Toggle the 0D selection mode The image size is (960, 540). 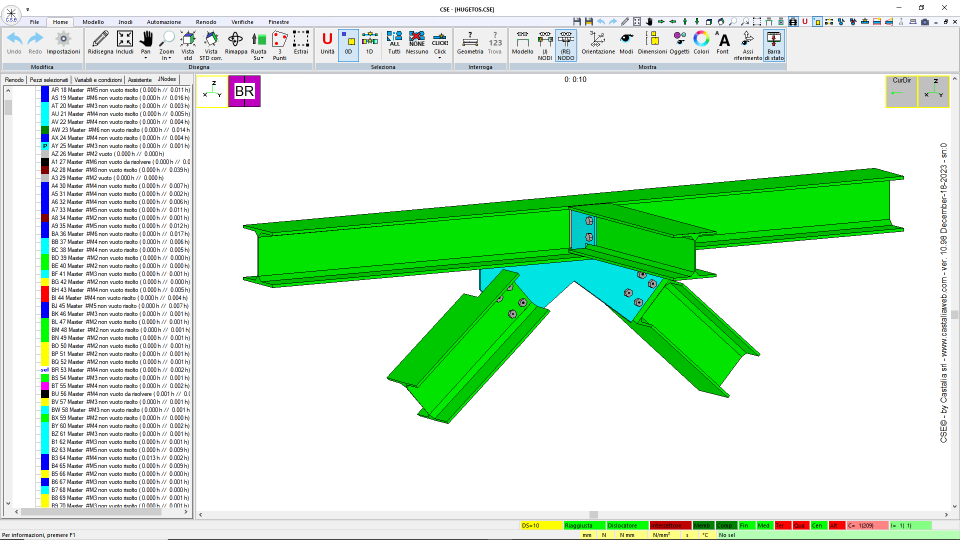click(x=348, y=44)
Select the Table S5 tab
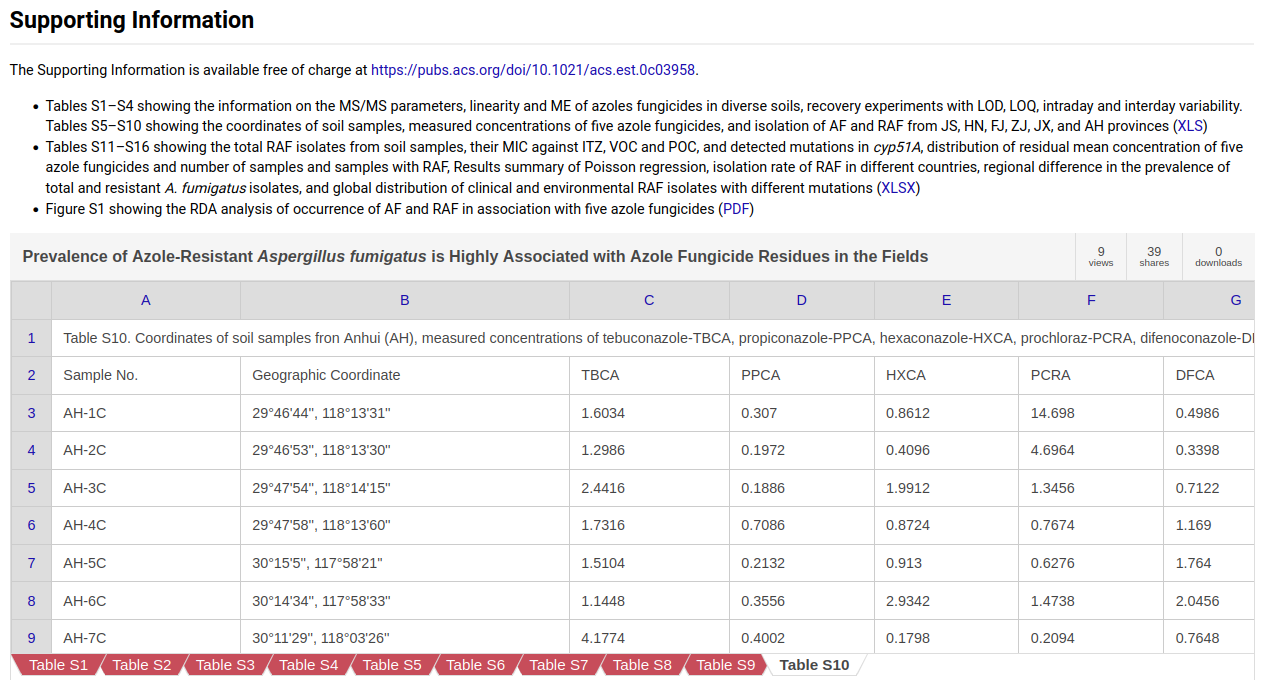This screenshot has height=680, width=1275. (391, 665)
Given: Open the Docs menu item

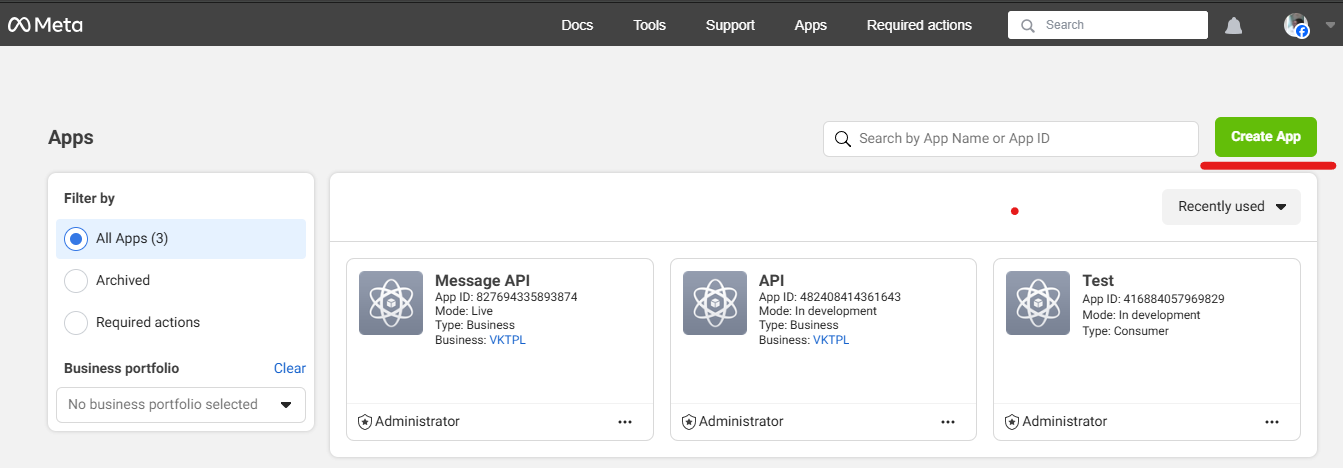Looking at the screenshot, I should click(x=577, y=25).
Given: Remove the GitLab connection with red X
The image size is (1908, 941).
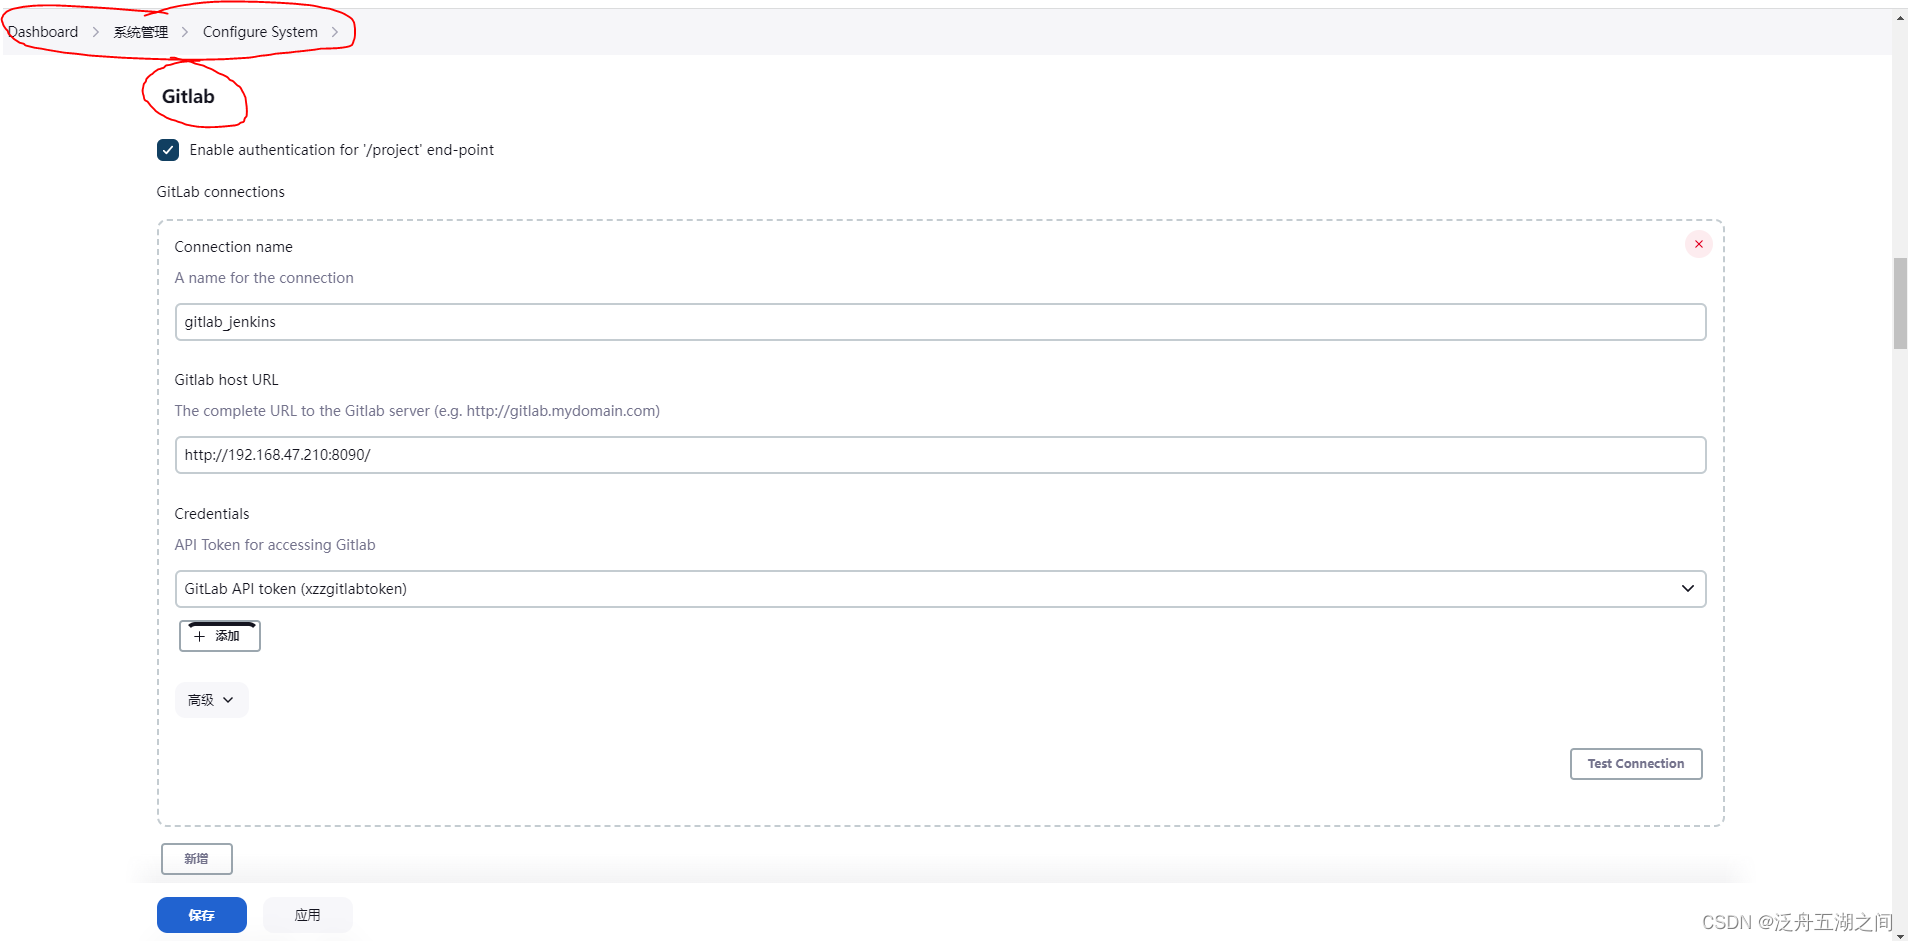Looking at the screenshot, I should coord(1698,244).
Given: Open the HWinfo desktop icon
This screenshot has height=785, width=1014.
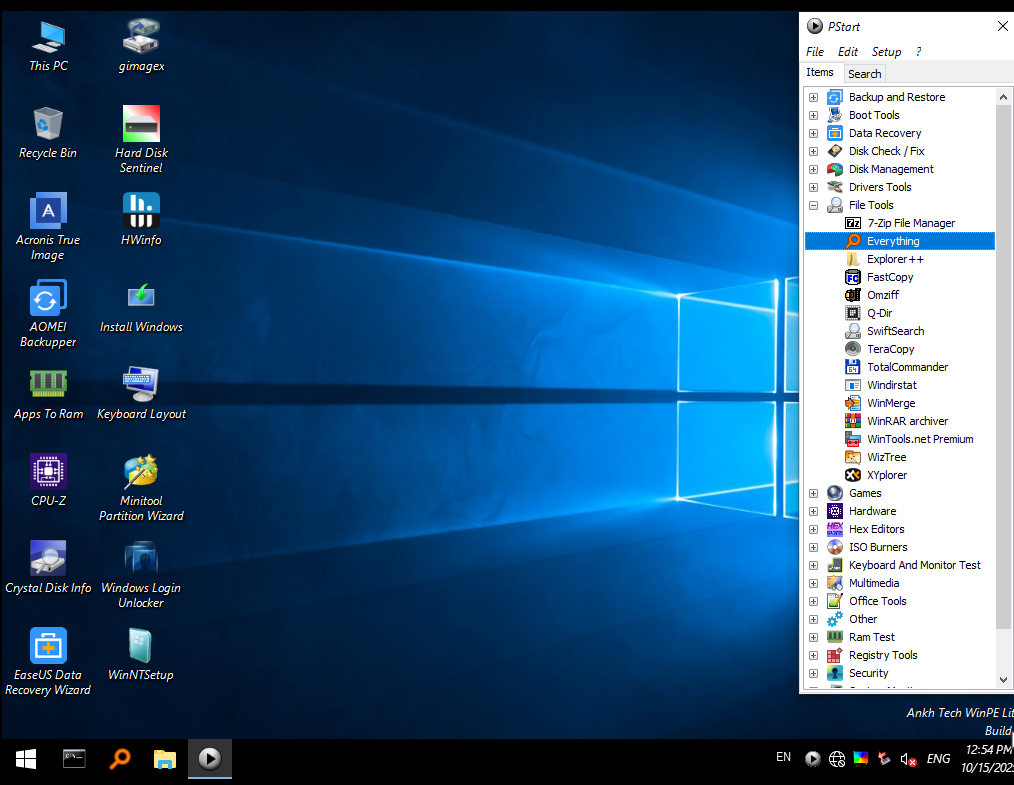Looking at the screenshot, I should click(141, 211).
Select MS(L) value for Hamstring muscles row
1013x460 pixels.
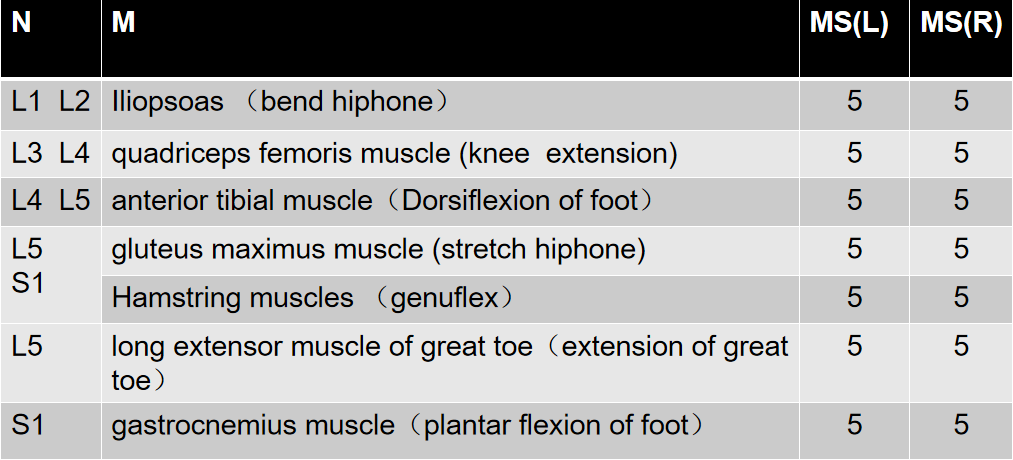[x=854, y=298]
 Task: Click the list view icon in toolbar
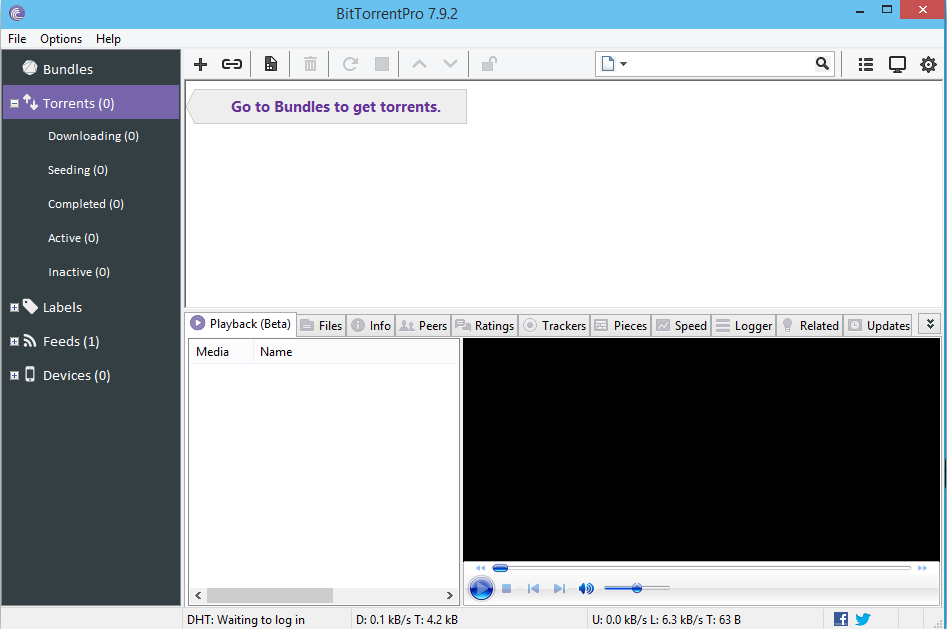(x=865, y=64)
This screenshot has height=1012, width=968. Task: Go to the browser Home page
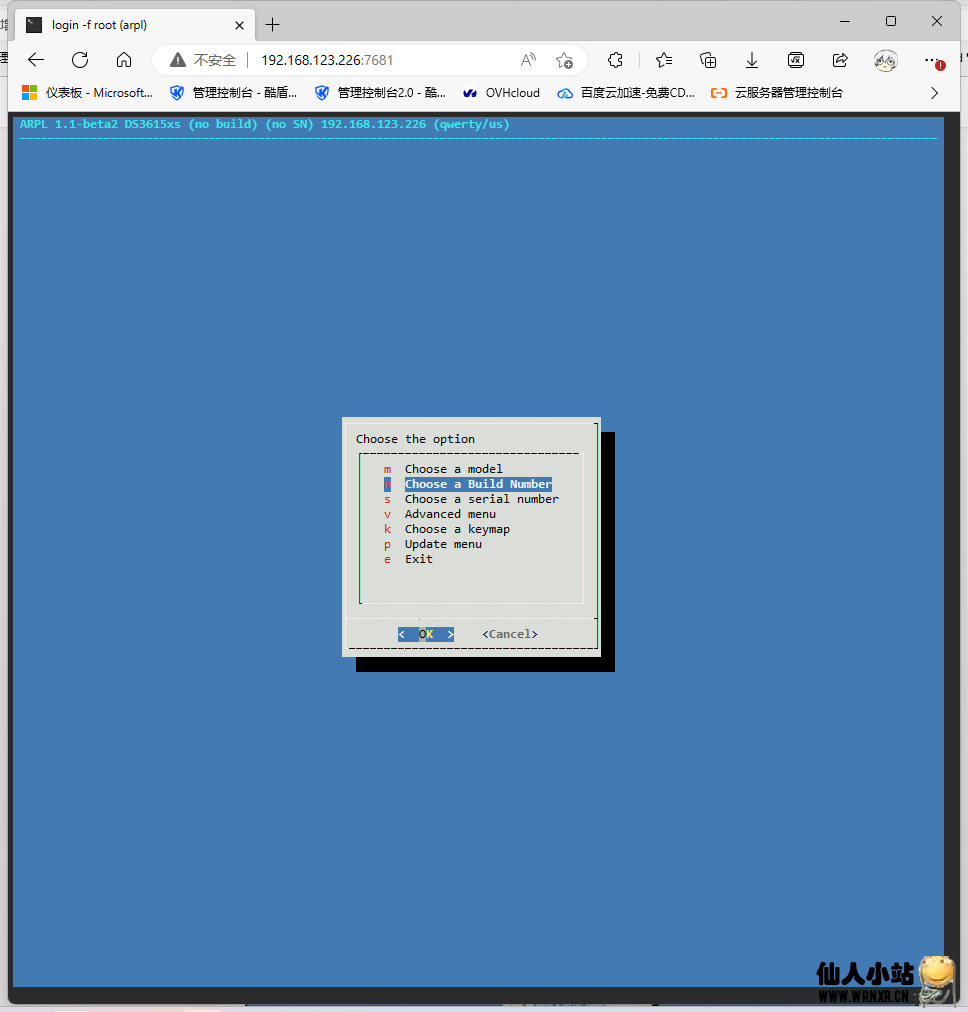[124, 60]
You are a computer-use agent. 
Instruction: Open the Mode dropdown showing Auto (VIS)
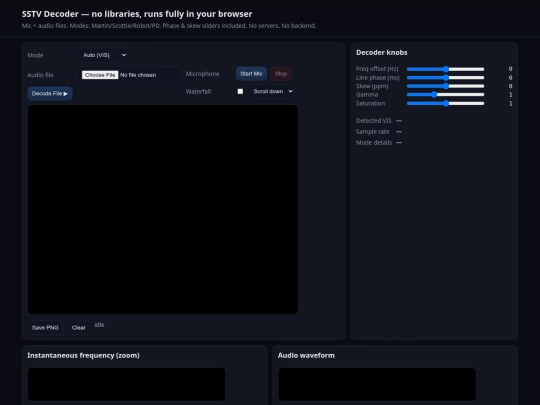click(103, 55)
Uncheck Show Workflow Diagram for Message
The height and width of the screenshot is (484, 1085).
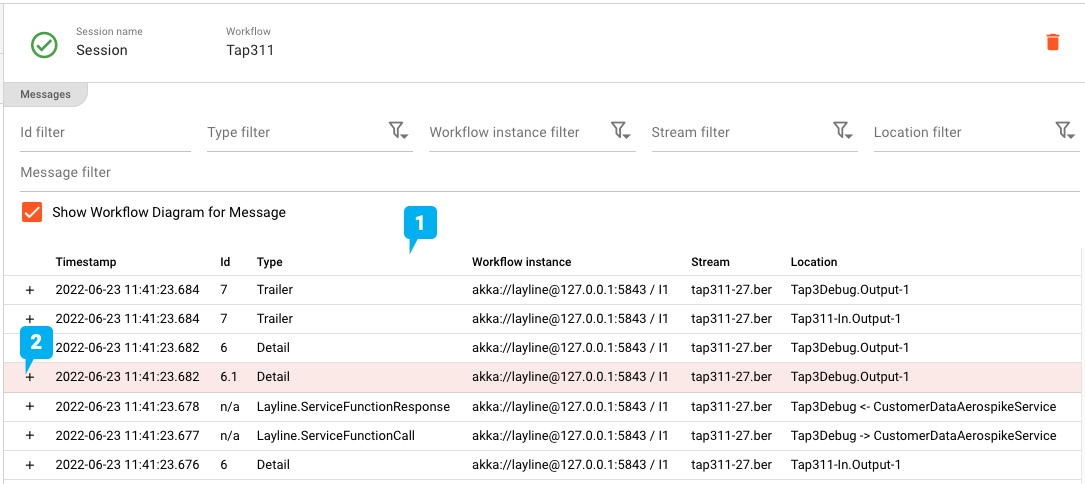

================================

ASSIGNMENT -> I need the lines from the line holding "The image size is (1908, 941)." through the end of the material, inclusive, restated word for word and without pictures.

RESPONSE ->
The image size is (1908, 941).
Looking at the screenshot, I should coord(1698,244).
Given: Open the HWinfo desktop icon
This screenshot has height=785, width=1014.
Looking at the screenshot, I should click(141, 211).
Select MS(L) value for Hamstring muscles row
1013x460 pixels.
[x=854, y=298]
 Task: Click the list view icon in toolbar
(x=865, y=64)
This screenshot has height=1012, width=968. Task: Go to the browser Home page
[124, 60]
You are a computer-use agent. 
Instruction: Open the Mode dropdown showing Auto (VIS)
click(103, 55)
Uncheck Show Workflow Diagram for Message
The height and width of the screenshot is (484, 1085).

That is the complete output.